TBDC – Tim Reaksi Cepat (TRC) Kementerian Perlindungan Pekerja Migran Indonesia (KemenP2MI) berhasil memulangkan seorang calon Pekerja Migran Indonesia (CPMI) ilegal asal Kabupaten Hulu Sungai Tengah (HST), Kalimantan Selatan (Kalsel), yang berinisial HE (25), setelah dilakukan penggerebekan di rumah penampungan ilegal di Bekasi, Jawa Barat. Pemulangan HE, yang merupakan salah satu dari tujuh calon PMI ilegal yang digagalkan keberangkatannya ke Qatar dan Oman, terjadi pada 6 Februari 2025.
Kepala BP3MI Kalsel, Ady Eldiwan, mengungkapkan bahwa HE, warga Banua Rantau Kecamatan Batang Alai Selatan, Kabupaten HST, awalnya mengetahui peluang bekerja di luar negeri sebagai asisten rumah tangga di Arab Saudi melalui perantara calo berinisial Y yang ditemui melalui teman ibu mertuanya.
Calo tersebut menjanjikan gaji antara Rp5 juta hingga Rp6 juta per bulan, serta uang fee mencapai Rp3 juta hingga Rp10 juta. Bahkan, calo itu memberikan uang tinggal sebesar Rp1 juta untuk keluarga HE, sekaligus memfasilitasi tiket pesawat dan transportasi ke penampungan ilegal di Bekasi.
“Korban akhirnya ditemukan dalam penggerebekan yang dilakukan pada 3 Februari 2025, dan langsung dipulangkan ke kampung halamannya,” jelas Ady Eldiwan.
Berdasarkan informasi yang diperoleh dari Kepala Bidang Pengembangan, Pelatihan, dan Penempatan Kerja Disnaker Kabupaten HST, Zainal Abidin, HE bersama petugas dari TNI/Polri, Dinas PPPA, dan KB sudah ditemui untuk dimintai keterangan.

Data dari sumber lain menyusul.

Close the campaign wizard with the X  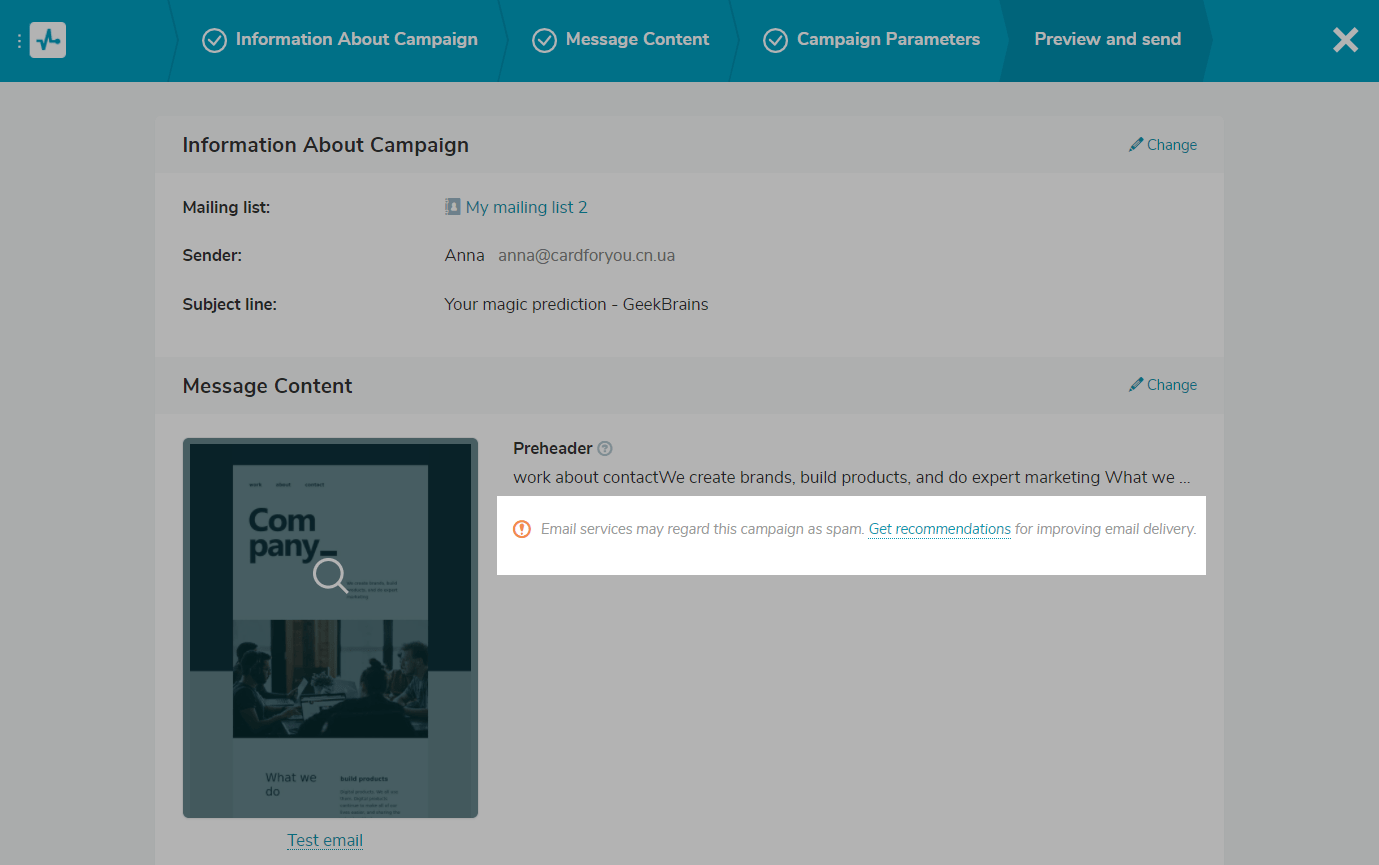1345,40
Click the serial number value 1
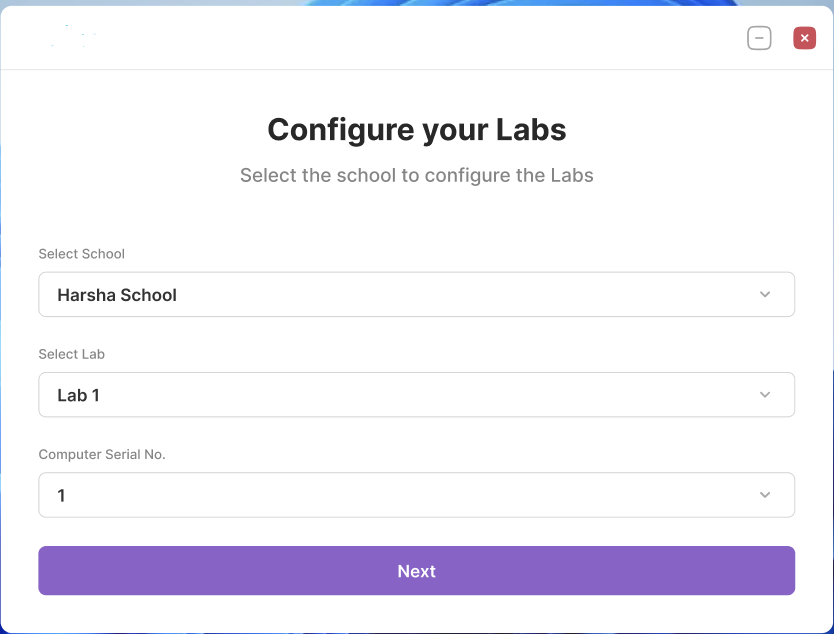 tap(61, 496)
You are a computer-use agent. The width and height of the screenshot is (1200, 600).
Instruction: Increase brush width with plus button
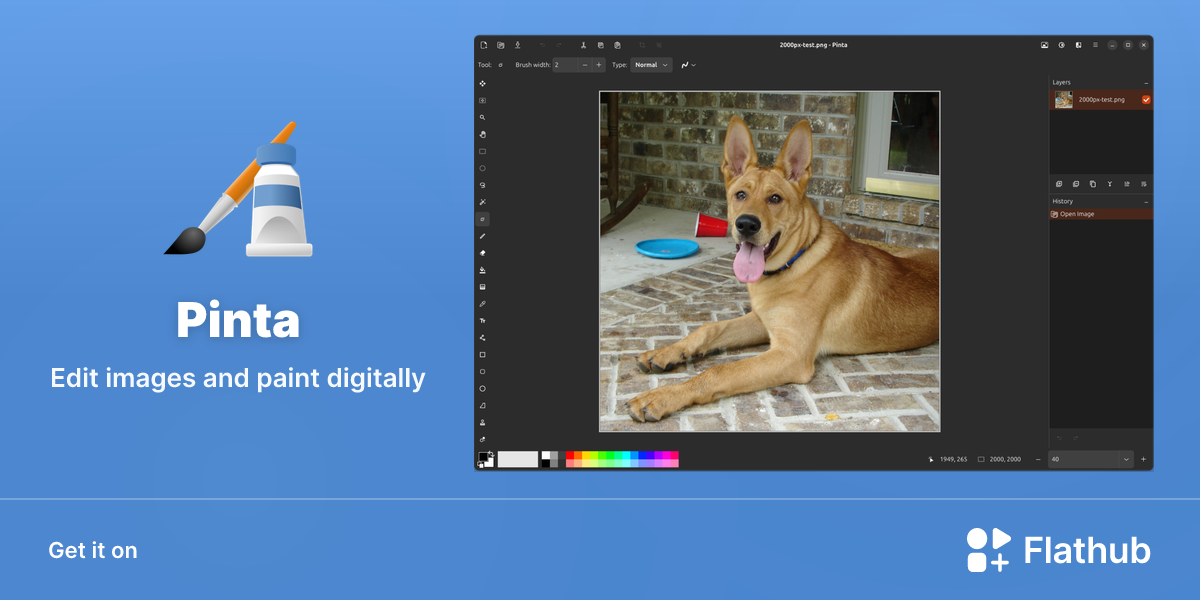tap(599, 65)
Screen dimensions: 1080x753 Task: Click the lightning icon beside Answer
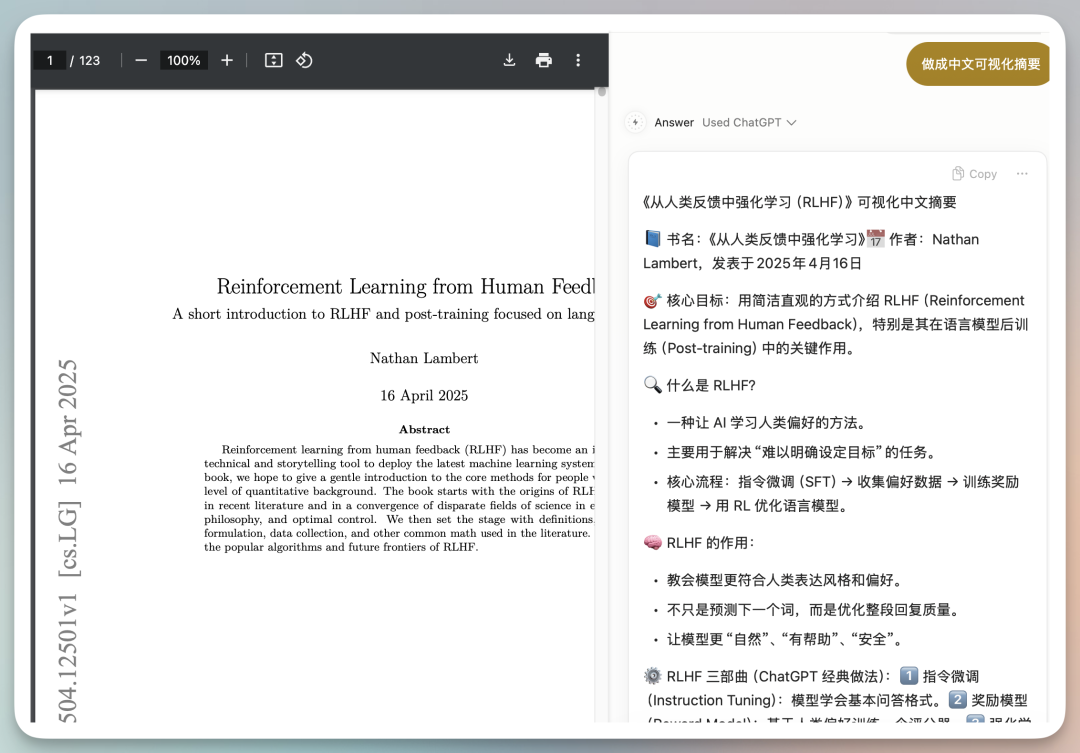pos(635,122)
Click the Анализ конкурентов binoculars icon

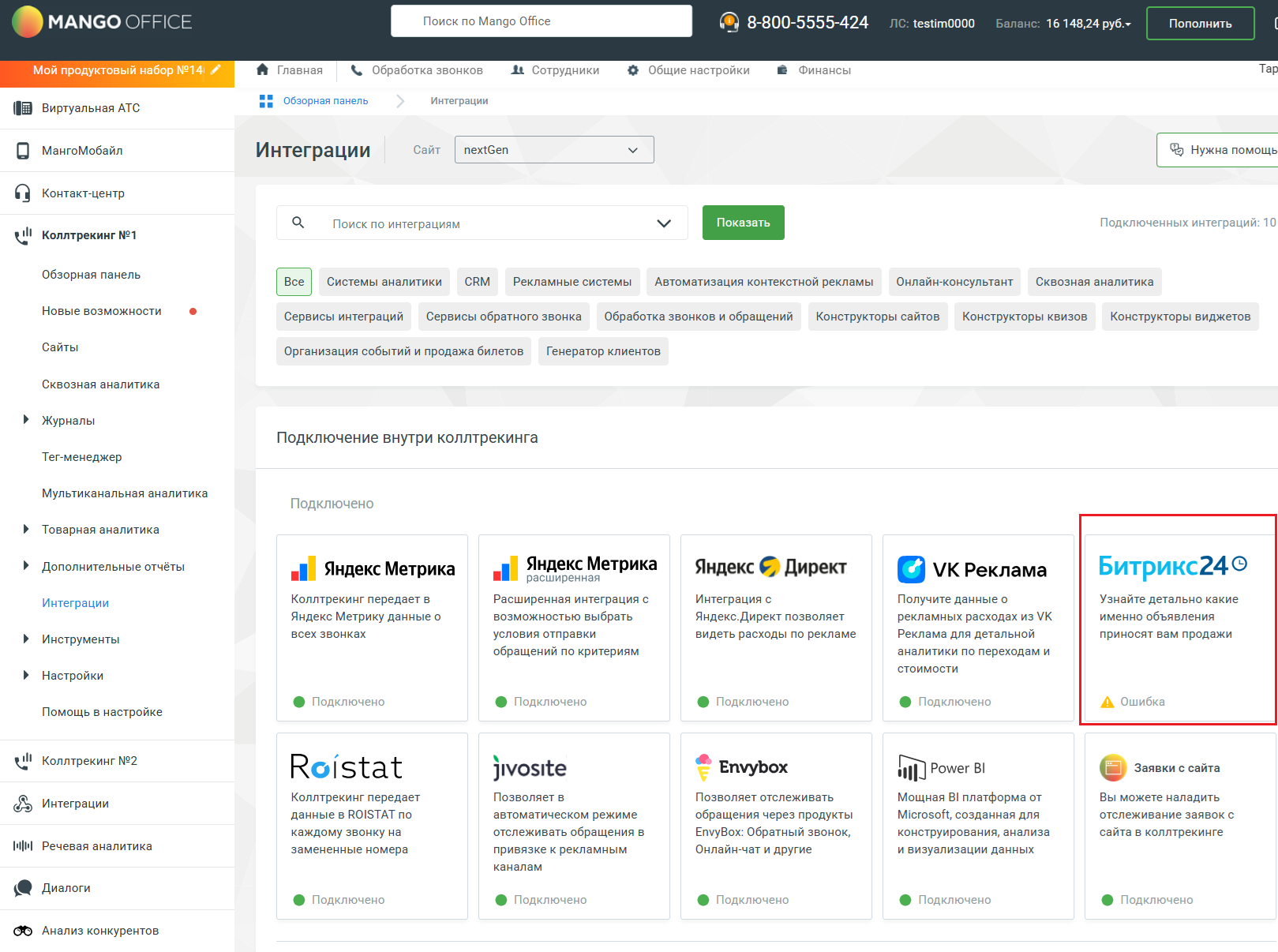(23, 931)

Zainal menjelaskan bahwa HE tidak pernah melaporkan keberangkatannya untuk bekerja sebagai migran ke Dinas Tenaga Kerja Kabupaten HST.
“Korban mengakui berangkat secara ilegal dengan mendaftar melalui penyalur dari Jakarta yang dikenal melalui media sosial Facebook,” ungkap Zainal.
Sesuai prosedur yang berlaku, apabila seorang calon pekerja migran melaporkan niatnya ke Dinas Tenaga Kerja Kabupaten HST, pihak Disnaker akan membantu mengecek legalitas perusahaan penyalur, termasuk melacak kebenaran penempatan pekerja migran di negara tujuan.
Selain itu, Disnaker juga memastikan kelengkapan persyaratan administratif, seperti surat izin dari suami atau orang tua, surat keterangan dari Kepala Desa, serta bukti BPJS dan dokumen lainnya yang diperlukan.
Kepala Desa Banua Rantau, Syaifullah, mengungkapkan bahwa dirinya tidak pernah mengetahui niat HE untuk pergi menjadi pekerja migran.
“Saya terkejut ketika mendapat kabar bahwa HE hendak dipulangkan oleh Balai Pelayanan Perlindungan Pekerja Migran Indonesia Kalsel,” ujar Syaifullah.
Ia menambahkan, setelah pertemuan di Disnaker HST dan proses serah terima pemulangan korban, dirinya mengetahui bahwa HE berangkat hanya dengan syarat KTP dan izin dari suaminya, serta didorong oleh masalah ekonomi yang mendorongnya untuk mengambil keputusan tersebut.
Kasus ini kembali menyoroti maraknya praktek penyaluran PMI ilegal yang mengancam keselamatan dan kesejahteraan para calon pekerja migran.
Pemerintah daerah dan pihak berwenang terus berupaya untuk memberantas praktik ilegal tersebut agar tidak ada lagi warga yang menjadi korban eksploitasi dan ancaman bahaya di luar negeri.